A 29-year-old man in the United Kingdom says he was blinded in the right eye care after he wore his contact lenses in the shower.
A parasite living in water found its way into Nick Humphreys’s eye from the shower and left him blind in one eye, according to a personal story shared by Humphreys with the Shropshire Star.
“It was a bright but chilly Friday afternoon in January last year when I first noticed something seriously wrong. My right eye care had been a bit dry all week, but I simply put it down to early mornings and a lack of sleep. But this was something more,” shared Humphreys who’s a local journalist from Shrewsbury, Shropshire.
He said he’s been wearing glasses since the age of four or five but was never happy the way he looked in them. Humphreys started using contact lenses in 2013.
How Did the Infection Happen?
Humphreys said he consulted few eye specialists and had five scrapings from his infected eye sent for testing. The results showed that his eye was infected by Acanthamoeba keratitis (AK), a micro-organism found in water.
“After using disinfectant eye drops for three weeks, it seemed I was on the mend, but by March 2018 I found myself completely blind in my right eye,” he wrote.

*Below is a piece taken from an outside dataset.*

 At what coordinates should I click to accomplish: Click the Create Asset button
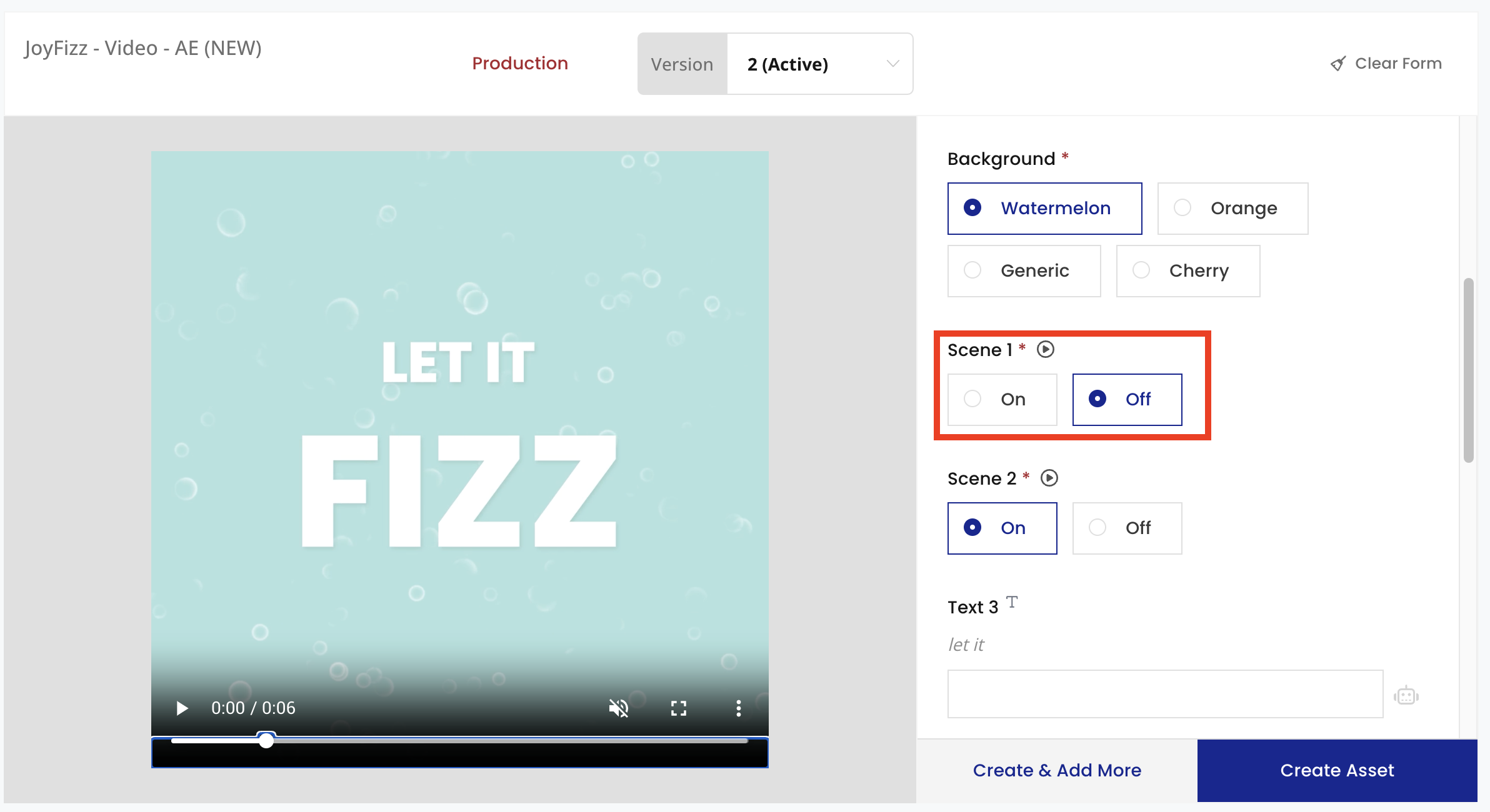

He said if he would have ever known that contact lenses under the shower can cause such an infection, he would have never worn it.

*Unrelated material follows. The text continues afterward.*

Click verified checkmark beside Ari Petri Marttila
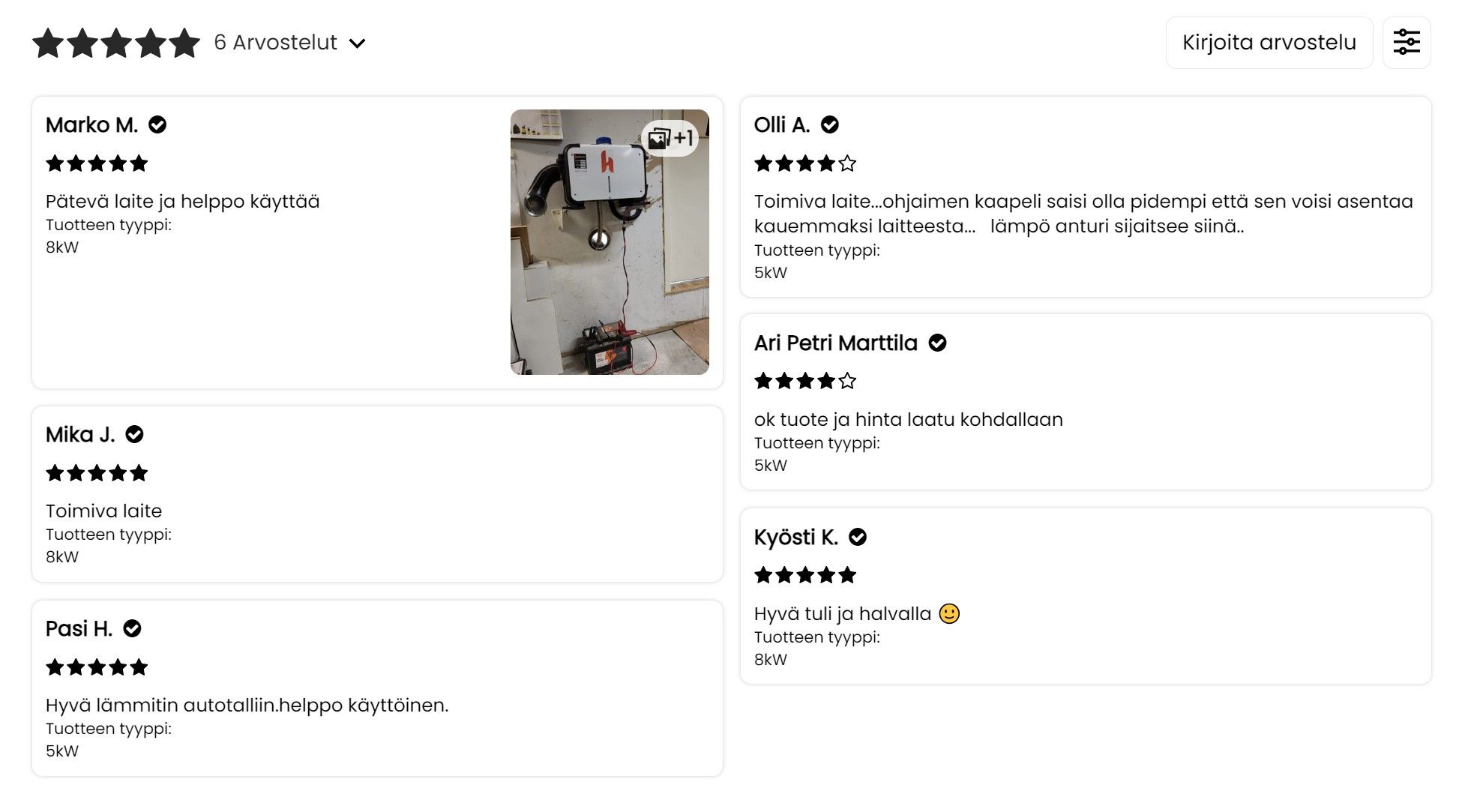 click(x=937, y=343)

“It’s crucial that people out there know this is a reality and can happen because of something as simple as showering,” wrote Humphreys on Shropshire Star.
Contact Lens Dangers
Fight for Sight conducted a poll in July this year that proved that many people in the United Kingdom put their eyesight under risk due to unhealthy contact lens habits, reported News Medical Life Sciences.
The poll showed that 56 percent of those who participated in it, admitted that they wear contact lenses for more than 12 hours continuously which is the recommended time. 54 percent said they have gone swimming or showered with contact lenses on and 47 percent said they slept while wearing them.
News Medical Life Sciences reported that Acanthamoeba keratitis, the microorganism that infected Humphreys, infects 1.2 to 3 million people every year around the world.
If not treated immediately it can lead to complete loss of eye vision.